Nico is a wonderful host and can help with anything you may need, which is appealing to us, as we get older. You will have lots of privacy, or can mingle with other guests if you like. He offers a dinner for all the quests once a week, if enough people are interested and it's amazing. We found lots of Canadian's were visiting while there, and we would meet up with many of them after a long day of sightseeing, pooling our wine and nibbles for a fun evening before dinner in most cases. There is a pool and several large patio's, so you could choose a different setting each night. There are also several grills for the guest to use. One evening as we were running low on wine, Nico appeared with a few bottles to share. Trust me, he is the best and the property is stunning. The property is also fairly flat and easy for us older folks.....LOL

I see Pauline included the website above, so I won't duplicate here.
 
Last edited by a moderator:
Sorry for the spelling error above. I lived in San Antonio, TX for almost 30 years, and type it without thinking. Hopefully, everyone knows I meant Sant'Antonio.
 
My husband and I have gone to Lucca, where he has cousins, a number of times over the last 10 years and always rent an apartment for a month or so. I think if he rents an apartment as opposed to staying in a place for tourists he'll get more of the "living like a local" feel, having to shop for food, etc. and being a regular customer over the course of more than a week. He'll also get more of that feeling by going further away from the high season, of course. You still see a lot of local old guys hanging out on the wall in the late afternoon and young ones going for a run, mothers pushing strollers, etc. there. Lucca may be bigger than the kind of place he's looking for, and I'd definitely avoid it for the last part of October (Lucca Comics) but I think staying in a rental and frequenting food shops, cafes, etc. regularly (particularly ones not right smack in the middle of things) will work almost anywhere he goes that's not too big.
 
If they are set on Tuscany, Cetona might be an option. We spent two weeks there a few years ago and could easily have spent a month. We didn't find it overly touristy. Endless possibilities to explore - there are fascinating towns all around, including popular ones like Pienza, Orvieto and Cortona, as well as less well known ones like Citta della Pieve and Sarteano. Or just pack a picnic lunch and drive around that gorgeous countryside!

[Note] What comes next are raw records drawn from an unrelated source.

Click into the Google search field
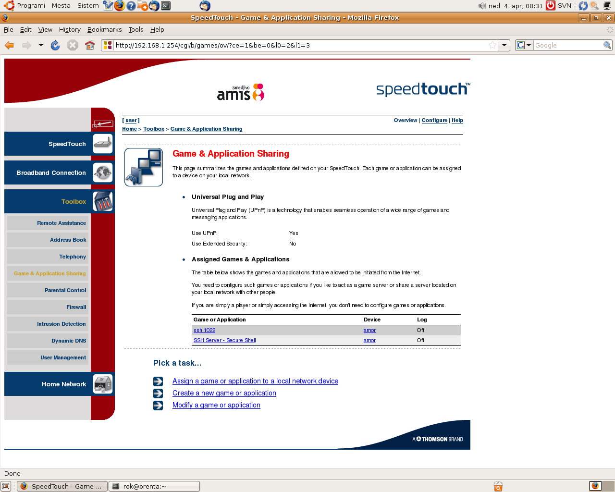 [568, 45]
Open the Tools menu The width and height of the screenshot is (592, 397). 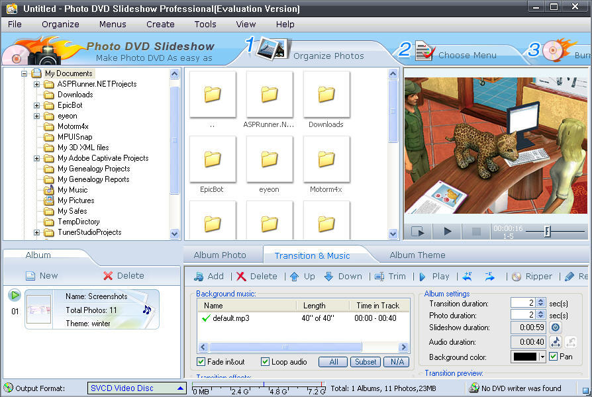pos(205,24)
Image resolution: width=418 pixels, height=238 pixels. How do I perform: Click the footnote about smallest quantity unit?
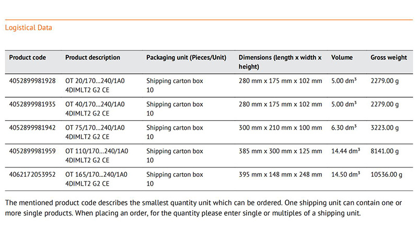pos(203,208)
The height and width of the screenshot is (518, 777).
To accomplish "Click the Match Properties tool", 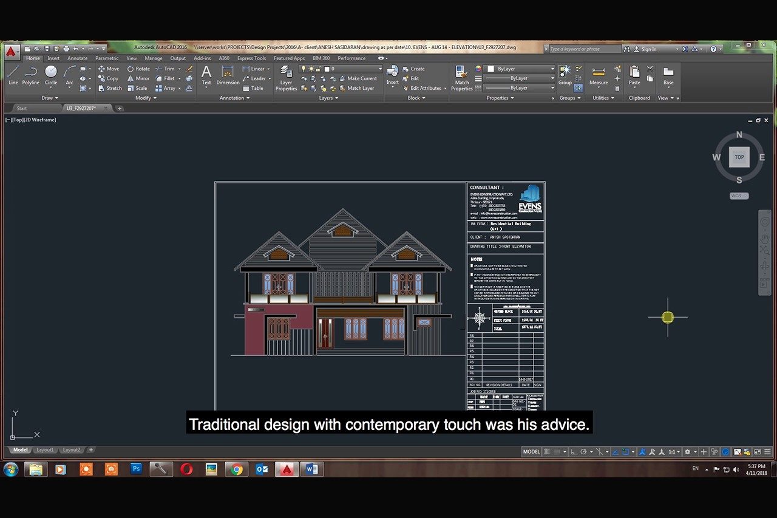I will tap(461, 78).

We rented a 2 bedroom house (a restored medieval tower). The owners (she runs the business stuff, he does the restoration) are a fantastic couple who took us on an orientation/introduction tour of the town so the local shop owners would know we were their guests and not just strangers in town. We rented through Homelidays, but now they are listed on airbnb (here).

Or if they're open to checking out southern Italy, I imagine many a town in Basilicata would be a lovely fit for their desires - Melfi, for instance. It's such an amazing part of Italy and definitely off the beaten tourist track. (Perhaps not for long though, with Matera being a 2019 City of Culture.)
 
My husband and I have gone to Lucca, where he has cousins, a number of times over the last 10 years and always rent an apartment for a month or so. ...

I will suggest Lucca to him. We were looking at Lucca for our May trip but the friends we are traveling with had stayed there on a recent trip.

If they are set on Tuscany, Cetona might be an option. ... Or if they're open to checking out southern Italy, I imagine many a town in Basilicata would be a lovely fit for their desires - Melfi, for instance. ...

We spent a couple of weeks in Cetona in 2004 and stayed in a tower that looked very much like the one you rented, but it is not the same one (kitchen is different). We booked ours through TuscanHouse but I can't find it on their site. We liked the town of Cetona but during that trip felt we did too much driving up to the Montepulciano - Pienza area. But maybe now that those towns are more touristed, and for a longer stay, Cetona is a good choice.

We spent two weeks in Celle sul Rigo, south of Cetona, in the late 90s and liked that area. It is probably still a bit off the beaten path. Anywhere in southern Tuscany might be a good choice.